━━ Information provided

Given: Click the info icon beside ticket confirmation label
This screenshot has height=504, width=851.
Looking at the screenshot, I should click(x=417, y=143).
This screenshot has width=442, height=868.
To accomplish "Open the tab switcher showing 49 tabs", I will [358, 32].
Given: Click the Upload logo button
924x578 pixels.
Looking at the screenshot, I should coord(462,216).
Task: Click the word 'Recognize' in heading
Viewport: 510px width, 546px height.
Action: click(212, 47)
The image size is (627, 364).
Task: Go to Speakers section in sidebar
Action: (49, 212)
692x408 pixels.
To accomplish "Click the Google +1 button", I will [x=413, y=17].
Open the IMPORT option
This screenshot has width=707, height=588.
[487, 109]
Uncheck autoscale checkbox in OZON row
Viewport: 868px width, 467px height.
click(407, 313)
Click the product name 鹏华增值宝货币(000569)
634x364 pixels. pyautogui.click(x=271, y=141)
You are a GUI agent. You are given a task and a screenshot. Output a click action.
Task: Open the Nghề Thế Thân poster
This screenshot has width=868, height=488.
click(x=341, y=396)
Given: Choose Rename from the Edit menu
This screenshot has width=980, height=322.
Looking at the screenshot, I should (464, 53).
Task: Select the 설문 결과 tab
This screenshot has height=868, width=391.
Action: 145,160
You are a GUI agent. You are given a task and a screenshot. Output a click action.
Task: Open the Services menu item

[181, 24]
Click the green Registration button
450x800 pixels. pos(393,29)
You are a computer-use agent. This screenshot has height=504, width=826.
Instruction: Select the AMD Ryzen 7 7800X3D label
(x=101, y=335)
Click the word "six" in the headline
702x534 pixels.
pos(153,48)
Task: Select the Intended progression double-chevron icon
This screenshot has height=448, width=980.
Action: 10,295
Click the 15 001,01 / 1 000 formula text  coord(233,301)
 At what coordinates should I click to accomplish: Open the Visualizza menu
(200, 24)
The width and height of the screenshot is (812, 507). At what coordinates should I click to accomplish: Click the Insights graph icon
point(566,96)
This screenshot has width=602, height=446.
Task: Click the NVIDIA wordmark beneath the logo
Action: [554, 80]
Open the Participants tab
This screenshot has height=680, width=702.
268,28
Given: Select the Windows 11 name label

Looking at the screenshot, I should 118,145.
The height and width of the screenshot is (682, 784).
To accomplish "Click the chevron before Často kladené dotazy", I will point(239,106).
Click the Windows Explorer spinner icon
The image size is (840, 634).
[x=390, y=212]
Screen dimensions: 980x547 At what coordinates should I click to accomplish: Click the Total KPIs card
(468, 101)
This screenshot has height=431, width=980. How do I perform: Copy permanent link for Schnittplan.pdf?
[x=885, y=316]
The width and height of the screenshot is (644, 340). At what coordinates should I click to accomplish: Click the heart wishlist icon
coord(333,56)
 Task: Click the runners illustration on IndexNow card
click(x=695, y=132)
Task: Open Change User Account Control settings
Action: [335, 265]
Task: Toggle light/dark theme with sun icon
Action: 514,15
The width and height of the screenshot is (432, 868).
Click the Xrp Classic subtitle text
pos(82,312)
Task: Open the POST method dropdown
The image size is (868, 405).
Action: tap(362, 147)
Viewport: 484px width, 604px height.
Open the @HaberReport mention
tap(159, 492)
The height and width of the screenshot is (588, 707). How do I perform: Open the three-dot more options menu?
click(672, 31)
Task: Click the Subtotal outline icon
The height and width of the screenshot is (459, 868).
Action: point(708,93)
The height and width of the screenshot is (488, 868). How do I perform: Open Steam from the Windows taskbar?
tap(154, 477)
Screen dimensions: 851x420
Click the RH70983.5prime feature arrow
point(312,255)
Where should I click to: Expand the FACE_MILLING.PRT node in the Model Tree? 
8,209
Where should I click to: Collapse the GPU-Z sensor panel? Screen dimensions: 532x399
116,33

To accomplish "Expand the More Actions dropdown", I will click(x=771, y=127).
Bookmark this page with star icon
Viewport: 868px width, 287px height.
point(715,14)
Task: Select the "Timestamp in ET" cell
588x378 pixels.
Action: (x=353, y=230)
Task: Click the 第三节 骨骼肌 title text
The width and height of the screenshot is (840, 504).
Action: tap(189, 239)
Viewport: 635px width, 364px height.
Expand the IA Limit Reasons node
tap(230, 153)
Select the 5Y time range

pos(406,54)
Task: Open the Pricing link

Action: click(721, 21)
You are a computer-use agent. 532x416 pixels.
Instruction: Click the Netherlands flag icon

━━━━

◆ **Exercise requirements**
Each record must be reproduced exactly. Keep every one.

◆ **Solution for this problem**
Given: Click the info icon beside ticket confirmation label
This screenshot has height=504, width=851.
Looking at the screenshot, I should click(x=417, y=143).
This screenshot has width=442, height=868.
To accomplish "Open the tab switcher showing 49 tabs", I will [358, 32].
Given: Click the Upload logo button
924x578 pixels.
Looking at the screenshot, I should coord(462,216).
Task: Click the word 'Recognize' in heading
Viewport: 510px width, 546px height.
Action: click(212, 47)
The image size is (627, 364).
Task: Go to Speakers section in sidebar
Action: (49, 212)
692x408 pixels.
To accomplish "Click the Google +1 button", I will [x=413, y=17].
Open the IMPORT option
This screenshot has width=707, height=588.
[487, 109]
Uncheck autoscale checkbox in OZON row
Viewport: 868px width, 467px height.
click(407, 313)
Click the product name 鹏华增值宝货币(000569)
634x364 pixels. pyautogui.click(x=271, y=141)
You are a GUI agent. You are given a task and a screenshot. Output a click action.
Task: Open the Nghề Thế Thân poster
This screenshot has width=868, height=488.
click(x=341, y=396)
Given: Choose Rename from the Edit menu
This screenshot has width=980, height=322.
Looking at the screenshot, I should (464, 53).
Task: Select the 설문 결과 tab
This screenshot has height=868, width=391.
Action: 145,160
You are a GUI agent. You are given a task and a screenshot. Output a click action.
Task: Open the Services menu item

[181, 24]
Click the green Registration button
450x800 pixels. pos(393,29)
You are a computer-use agent. This screenshot has height=504, width=826.
Instruction: Select the AMD Ryzen 7 7800X3D label
(x=101, y=335)
Click the word "six" in the headline
702x534 pixels.
pos(153,48)
Task: Select the Intended progression double-chevron icon
This screenshot has height=448, width=980.
Action: 10,295
Click the 15 001,01 / 1 000 formula text  coord(233,301)
 At what coordinates should I click to accomplish: Open the Visualizza menu
(200, 24)
The width and height of the screenshot is (812, 507). At what coordinates should I click to accomplish: Click the Insights graph icon
point(566,96)
This screenshot has width=602, height=446.
Task: Click the NVIDIA wordmark beneath the logo
Action: [554, 80]
Open the Participants tab
This screenshot has height=680, width=702.
268,28
Given: Select the Windows 11 name label

Looking at the screenshot, I should 118,145.
The height and width of the screenshot is (682, 784).
To accomplish "Click the chevron before Často kladené dotazy", I will point(239,106).
Click the Windows Explorer spinner icon
The image size is (840, 634).
[x=390, y=212]
Screen dimensions: 980x547 At what coordinates should I click to accomplish: Click the Total KPIs card
(468, 101)
This screenshot has height=431, width=980. How do I perform: Copy permanent link for Schnittplan.pdf?
[x=885, y=316]
The width and height of the screenshot is (644, 340). At what coordinates should I click to accomplish: Click the heart wishlist icon
coord(333,56)
 Task: Click the runners illustration on IndexNow card
click(x=695, y=132)
Task: Open Change User Account Control settings
Action: [335, 265]
Task: Toggle light/dark theme with sun icon
Action: 514,15
The width and height of the screenshot is (432, 868).
Click the Xrp Classic subtitle text
pos(82,312)
Task: Open the POST method dropdown
The image size is (868, 405).
Action: tap(362, 147)
Viewport: 484px width, 604px height.
Open the @HaberReport mention
tap(159, 492)
The height and width of the screenshot is (588, 707). How do I perform: Open the three-dot more options menu?
click(672, 31)
Task: Click the Subtotal outline icon
The height and width of the screenshot is (459, 868).
Action: point(708,93)
The height and width of the screenshot is (488, 868). How do I perform: Open Steam from the Windows taskbar?
tap(154, 477)
Screen dimensions: 851x420
Click the RH70983.5prime feature arrow
point(312,255)
Where should I click to: Expand the FACE_MILLING.PRT node in the Model Tree? 
8,209
Where should I click to: Collapse the GPU-Z sensor panel? Screen dimensions: 532x399
116,33

To accomplish "Expand the More Actions dropdown", I will click(x=771, y=127).
Bookmark this page with star icon
Viewport: 868px width, 287px height.
point(715,14)
Task: Select the "Timestamp in ET" cell
588x378 pixels.
Action: (x=353, y=230)
Task: Click the 第三节 骨骼肌 title text
The width and height of the screenshot is (840, 504).
Action: tap(189, 239)
Viewport: 635px width, 364px height.
Expand the IA Limit Reasons node
tap(230, 153)
Select the 5Y time range

pos(406,54)
Task: Open the Pricing link

Action: click(721, 21)
You are a computer-use agent. 532x416 pixels.
Instruction: Click the Netherlands flag icon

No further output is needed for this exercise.